BEGIN Data to examine

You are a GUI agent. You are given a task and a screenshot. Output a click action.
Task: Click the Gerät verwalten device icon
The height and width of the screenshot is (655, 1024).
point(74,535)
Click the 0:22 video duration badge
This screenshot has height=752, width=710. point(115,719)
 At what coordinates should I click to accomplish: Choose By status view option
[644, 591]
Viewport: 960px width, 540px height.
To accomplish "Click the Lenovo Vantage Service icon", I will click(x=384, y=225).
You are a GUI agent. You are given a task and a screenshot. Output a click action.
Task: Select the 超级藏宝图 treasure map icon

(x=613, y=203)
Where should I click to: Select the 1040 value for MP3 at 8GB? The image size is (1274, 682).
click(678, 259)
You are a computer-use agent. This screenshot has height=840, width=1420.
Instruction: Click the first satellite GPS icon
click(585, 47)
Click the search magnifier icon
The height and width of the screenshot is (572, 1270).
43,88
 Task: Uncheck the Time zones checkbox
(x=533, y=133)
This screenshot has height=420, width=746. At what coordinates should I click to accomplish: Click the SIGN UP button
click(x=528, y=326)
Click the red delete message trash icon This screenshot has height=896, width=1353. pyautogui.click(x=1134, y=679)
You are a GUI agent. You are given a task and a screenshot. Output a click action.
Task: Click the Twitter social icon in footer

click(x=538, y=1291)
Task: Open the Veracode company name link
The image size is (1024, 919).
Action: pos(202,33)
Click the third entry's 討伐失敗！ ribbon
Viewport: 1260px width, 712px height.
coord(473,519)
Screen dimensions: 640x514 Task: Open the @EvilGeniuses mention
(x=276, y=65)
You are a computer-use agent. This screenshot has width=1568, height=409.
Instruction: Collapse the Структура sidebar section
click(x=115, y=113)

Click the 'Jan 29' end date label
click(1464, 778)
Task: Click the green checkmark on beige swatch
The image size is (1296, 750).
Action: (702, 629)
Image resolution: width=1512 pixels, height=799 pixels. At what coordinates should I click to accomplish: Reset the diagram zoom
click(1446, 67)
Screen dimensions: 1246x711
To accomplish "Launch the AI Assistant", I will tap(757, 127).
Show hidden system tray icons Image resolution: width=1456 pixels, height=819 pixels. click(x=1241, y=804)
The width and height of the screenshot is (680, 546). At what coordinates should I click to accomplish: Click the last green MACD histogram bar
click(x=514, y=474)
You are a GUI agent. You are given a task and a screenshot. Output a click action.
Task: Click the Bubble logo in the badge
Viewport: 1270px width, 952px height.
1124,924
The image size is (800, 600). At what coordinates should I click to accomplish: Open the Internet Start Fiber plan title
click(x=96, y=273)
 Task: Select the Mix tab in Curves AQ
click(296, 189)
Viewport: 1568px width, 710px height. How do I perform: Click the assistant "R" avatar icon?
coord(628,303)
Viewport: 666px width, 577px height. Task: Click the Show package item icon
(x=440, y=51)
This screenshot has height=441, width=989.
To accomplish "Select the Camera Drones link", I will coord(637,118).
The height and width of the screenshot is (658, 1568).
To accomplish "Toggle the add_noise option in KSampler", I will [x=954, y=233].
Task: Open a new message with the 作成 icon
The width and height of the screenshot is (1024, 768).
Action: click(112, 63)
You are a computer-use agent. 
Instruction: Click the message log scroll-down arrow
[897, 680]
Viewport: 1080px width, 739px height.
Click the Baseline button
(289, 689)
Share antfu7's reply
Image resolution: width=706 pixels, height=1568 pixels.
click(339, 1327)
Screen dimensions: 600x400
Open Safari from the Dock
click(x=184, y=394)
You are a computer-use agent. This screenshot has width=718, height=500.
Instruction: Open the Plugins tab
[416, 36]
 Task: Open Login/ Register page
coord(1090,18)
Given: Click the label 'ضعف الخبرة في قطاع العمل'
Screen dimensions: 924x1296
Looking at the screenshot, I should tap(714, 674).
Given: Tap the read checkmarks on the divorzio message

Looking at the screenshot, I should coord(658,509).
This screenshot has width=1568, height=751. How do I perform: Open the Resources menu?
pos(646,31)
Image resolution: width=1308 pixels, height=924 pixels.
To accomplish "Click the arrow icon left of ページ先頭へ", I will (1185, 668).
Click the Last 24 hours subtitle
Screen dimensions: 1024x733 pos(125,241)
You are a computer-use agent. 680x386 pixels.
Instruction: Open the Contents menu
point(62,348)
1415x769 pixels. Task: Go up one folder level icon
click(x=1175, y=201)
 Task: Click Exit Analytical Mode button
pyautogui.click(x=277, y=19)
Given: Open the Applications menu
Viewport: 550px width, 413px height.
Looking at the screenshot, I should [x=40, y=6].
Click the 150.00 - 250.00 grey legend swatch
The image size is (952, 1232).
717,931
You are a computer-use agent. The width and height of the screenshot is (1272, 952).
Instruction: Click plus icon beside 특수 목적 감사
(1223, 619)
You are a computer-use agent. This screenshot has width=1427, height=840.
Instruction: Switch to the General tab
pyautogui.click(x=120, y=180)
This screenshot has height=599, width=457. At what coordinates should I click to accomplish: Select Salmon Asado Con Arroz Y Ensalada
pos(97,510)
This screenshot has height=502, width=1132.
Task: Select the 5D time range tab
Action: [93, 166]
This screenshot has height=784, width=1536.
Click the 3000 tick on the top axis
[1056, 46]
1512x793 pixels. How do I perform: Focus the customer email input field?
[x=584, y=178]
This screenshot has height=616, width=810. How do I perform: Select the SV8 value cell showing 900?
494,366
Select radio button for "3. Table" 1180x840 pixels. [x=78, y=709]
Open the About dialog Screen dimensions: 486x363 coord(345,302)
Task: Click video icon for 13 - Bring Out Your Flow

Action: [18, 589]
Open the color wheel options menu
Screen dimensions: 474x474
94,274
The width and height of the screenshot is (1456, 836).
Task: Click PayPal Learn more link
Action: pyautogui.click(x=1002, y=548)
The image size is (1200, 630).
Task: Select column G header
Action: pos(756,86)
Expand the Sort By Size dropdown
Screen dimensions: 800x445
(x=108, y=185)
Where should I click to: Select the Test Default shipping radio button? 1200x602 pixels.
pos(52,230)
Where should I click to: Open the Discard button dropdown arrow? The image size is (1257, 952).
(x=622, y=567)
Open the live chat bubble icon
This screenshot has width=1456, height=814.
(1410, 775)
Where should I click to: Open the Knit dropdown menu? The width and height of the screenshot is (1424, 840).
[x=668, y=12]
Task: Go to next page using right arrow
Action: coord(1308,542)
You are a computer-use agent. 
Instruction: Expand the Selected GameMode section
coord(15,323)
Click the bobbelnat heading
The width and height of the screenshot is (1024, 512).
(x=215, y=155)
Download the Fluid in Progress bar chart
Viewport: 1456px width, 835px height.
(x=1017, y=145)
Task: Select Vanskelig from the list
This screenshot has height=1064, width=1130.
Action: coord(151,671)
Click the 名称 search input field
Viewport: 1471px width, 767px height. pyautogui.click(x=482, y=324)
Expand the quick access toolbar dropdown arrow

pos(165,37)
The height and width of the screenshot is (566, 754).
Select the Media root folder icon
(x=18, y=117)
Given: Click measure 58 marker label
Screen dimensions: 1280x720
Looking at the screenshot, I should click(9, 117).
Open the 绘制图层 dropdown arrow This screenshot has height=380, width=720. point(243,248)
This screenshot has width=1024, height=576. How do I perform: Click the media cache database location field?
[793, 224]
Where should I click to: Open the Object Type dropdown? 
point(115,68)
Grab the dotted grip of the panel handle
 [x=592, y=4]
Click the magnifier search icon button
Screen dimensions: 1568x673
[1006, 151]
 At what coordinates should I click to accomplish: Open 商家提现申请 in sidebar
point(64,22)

END Data to examine

**Your goal**
Each entry is to be written out exactly as it was given.

**Written reply**
You are a GUI agent. You are given a task and a screenshot. Output a click action.
Task: Click the Gerät verwalten device icon
The height and width of the screenshot is (655, 1024).
point(74,535)
Click the 0:22 video duration badge
This screenshot has height=752, width=710. point(115,719)
 At what coordinates should I click to accomplish: Choose By status view option
[644, 591]
Viewport: 960px width, 540px height.
To accomplish "Click the Lenovo Vantage Service icon", I will click(x=384, y=225).
You are a GUI agent. You are given a task and a screenshot. Output a click action.
Task: Select the 超级藏宝图 treasure map icon

(x=613, y=203)
Where should I click to: Select the 1040 value for MP3 at 8GB? The image size is (1274, 682).
click(678, 259)
You are a computer-use agent. This screenshot has height=840, width=1420.
Instruction: Click the first satellite GPS icon
click(585, 47)
Click the search magnifier icon
The height and width of the screenshot is (572, 1270).
43,88
 Task: Uncheck the Time zones checkbox
(x=533, y=133)
This screenshot has height=420, width=746. At what coordinates should I click to accomplish: Click the SIGN UP button
click(x=528, y=326)
Click the red delete message trash icon This screenshot has height=896, width=1353. pyautogui.click(x=1134, y=679)
You are a GUI agent. You are given a task and a screenshot. Output a click action.
Task: Click the Twitter social icon in footer

click(x=538, y=1291)
Task: Open the Veracode company name link
The image size is (1024, 919).
Action: pos(202,33)
Click the third entry's 討伐失敗！ ribbon
Viewport: 1260px width, 712px height.
coord(473,519)
Screen dimensions: 640x514 Task: Open the @EvilGeniuses mention
(x=276, y=65)
You are a computer-use agent. This screenshot has width=1568, height=409.
Instruction: Collapse the Структура sidebar section
click(x=115, y=113)

Click the 'Jan 29' end date label
click(1464, 778)
Task: Click the green checkmark on beige swatch
The image size is (1296, 750).
Action: (702, 629)
Image resolution: width=1512 pixels, height=799 pixels. At what coordinates should I click to accomplish: Reset the diagram zoom
click(1446, 67)
Screen dimensions: 1246x711
To accomplish "Launch the AI Assistant", I will tap(757, 127).
Show hidden system tray icons Image resolution: width=1456 pixels, height=819 pixels. click(x=1241, y=804)
The width and height of the screenshot is (680, 546). At what coordinates should I click to accomplish: Click the last green MACD histogram bar
click(x=514, y=474)
You are a GUI agent. You are given a task and a screenshot. Output a click action.
Task: Click the Bubble logo in the badge
Viewport: 1270px width, 952px height.
1124,924
The image size is (800, 600). At what coordinates should I click to accomplish: Open the Internet Start Fiber plan title
click(x=96, y=273)
 Task: Select the Mix tab in Curves AQ
click(296, 189)
Viewport: 1568px width, 710px height. How do I perform: Click the assistant "R" avatar icon?
coord(628,303)
Viewport: 666px width, 577px height. Task: Click the Show package item icon
(x=440, y=51)
This screenshot has height=441, width=989.
To accomplish "Select the Camera Drones link", I will coord(637,118).
The height and width of the screenshot is (658, 1568).
To accomplish "Toggle the add_noise option in KSampler", I will [x=954, y=233].
Task: Open a new message with the 作成 icon
The width and height of the screenshot is (1024, 768).
Action: click(112, 63)
You are a computer-use agent. 
Instruction: Click the message log scroll-down arrow
[897, 680]
Viewport: 1080px width, 739px height.
Click the Baseline button
(289, 689)
Share antfu7's reply
Image resolution: width=706 pixels, height=1568 pixels.
click(339, 1327)
Screen dimensions: 600x400
Open Safari from the Dock
click(x=184, y=394)
You are a computer-use agent. This screenshot has width=718, height=500.
Instruction: Open the Plugins tab
[416, 36]
 Task: Open Login/ Register page
coord(1090,18)
Given: Click the label 'ضعف الخبرة في قطاع العمل'
Screen dimensions: 924x1296
Looking at the screenshot, I should tap(714, 674).
Given: Tap the read checkmarks on the divorzio message

Looking at the screenshot, I should coord(658,509).
This screenshot has width=1568, height=751. How do I perform: Open the Resources menu?
pos(646,31)
Image resolution: width=1308 pixels, height=924 pixels.
To accomplish "Click the arrow icon left of ページ先頭へ", I will (1185, 668).
Click the Last 24 hours subtitle
Screen dimensions: 1024x733 pos(125,241)
You are a computer-use agent. 680x386 pixels.
Instruction: Open the Contents menu
point(62,348)
1415x769 pixels. Task: Go up one folder level icon
click(x=1175, y=201)
 Task: Click Exit Analytical Mode button
pyautogui.click(x=277, y=19)
Given: Open the Applications menu
Viewport: 550px width, 413px height.
Looking at the screenshot, I should [x=40, y=6].
Click the 150.00 - 250.00 grey legend swatch
The image size is (952, 1232).
717,931
You are a computer-use agent. The width and height of the screenshot is (1272, 952).
Instruction: Click plus icon beside 특수 목적 감사
(1223, 619)
You are a computer-use agent. This screenshot has width=1427, height=840.
Instruction: Switch to the General tab
pyautogui.click(x=120, y=180)
This screenshot has height=599, width=457. At what coordinates should I click to accomplish: Select Salmon Asado Con Arroz Y Ensalada
pos(97,510)
This screenshot has height=502, width=1132.
Task: Select the 5D time range tab
Action: [93, 166]
This screenshot has height=784, width=1536.
Click the 3000 tick on the top axis
[1056, 46]
1512x793 pixels. How do I perform: Focus the customer email input field?
[x=584, y=178]
This screenshot has height=616, width=810. How do I perform: Select the SV8 value cell showing 900?
494,366
Select radio button for "3. Table" 1180x840 pixels. [x=78, y=709]
Open the About dialog Screen dimensions: 486x363 coord(345,302)
Task: Click video icon for 13 - Bring Out Your Flow

Action: [18, 589]
Open the color wheel options menu
Screen dimensions: 474x474
94,274
The width and height of the screenshot is (1456, 836).
Task: Click PayPal Learn more link
Action: pyautogui.click(x=1002, y=548)
The image size is (1200, 630).
Task: Select column G header
Action: pos(756,86)
Expand the Sort By Size dropdown
Screen dimensions: 800x445
(x=108, y=185)
Where should I click to: Select the Test Default shipping radio button? 1200x602 pixels.
pos(52,230)
Where should I click to: Open the Discard button dropdown arrow? The image size is (1257, 952).
(x=622, y=567)
Open the live chat bubble icon
This screenshot has width=1456, height=814.
(1410, 775)
Where should I click to: Open the Knit dropdown menu? The width and height of the screenshot is (1424, 840).
[x=668, y=12]
Task: Go to next page using right arrow
Action: coord(1308,542)
You are a computer-use agent. 
Instruction: Expand the Selected GameMode section
coord(15,323)
Click the bobbelnat heading
The width and height of the screenshot is (1024, 512).
(x=215, y=155)
Download the Fluid in Progress bar chart
Viewport: 1456px width, 835px height.
(x=1017, y=145)
Task: Select Vanskelig from the list
This screenshot has height=1064, width=1130.
Action: coord(151,671)
Click the 名称 search input field
Viewport: 1471px width, 767px height. pyautogui.click(x=482, y=324)
Expand the quick access toolbar dropdown arrow

pos(165,37)
The height and width of the screenshot is (566, 754).
Select the Media root folder icon
(x=18, y=117)
Given: Click measure 58 marker label
Screen dimensions: 1280x720
Looking at the screenshot, I should click(9, 117).
Open the 绘制图层 dropdown arrow This screenshot has height=380, width=720. point(243,248)
This screenshot has width=1024, height=576. How do I perform: Click the media cache database location field?
[793, 224]
Where should I click to: Open the Object Type dropdown? 
point(115,68)
Grab the dotted grip of the panel handle
 [x=592, y=4]
Click the magnifier search icon button
Screen dimensions: 1568x673
[1006, 151]
 At what coordinates should I click to accomplish: Open 商家提现申请 in sidebar
point(64,22)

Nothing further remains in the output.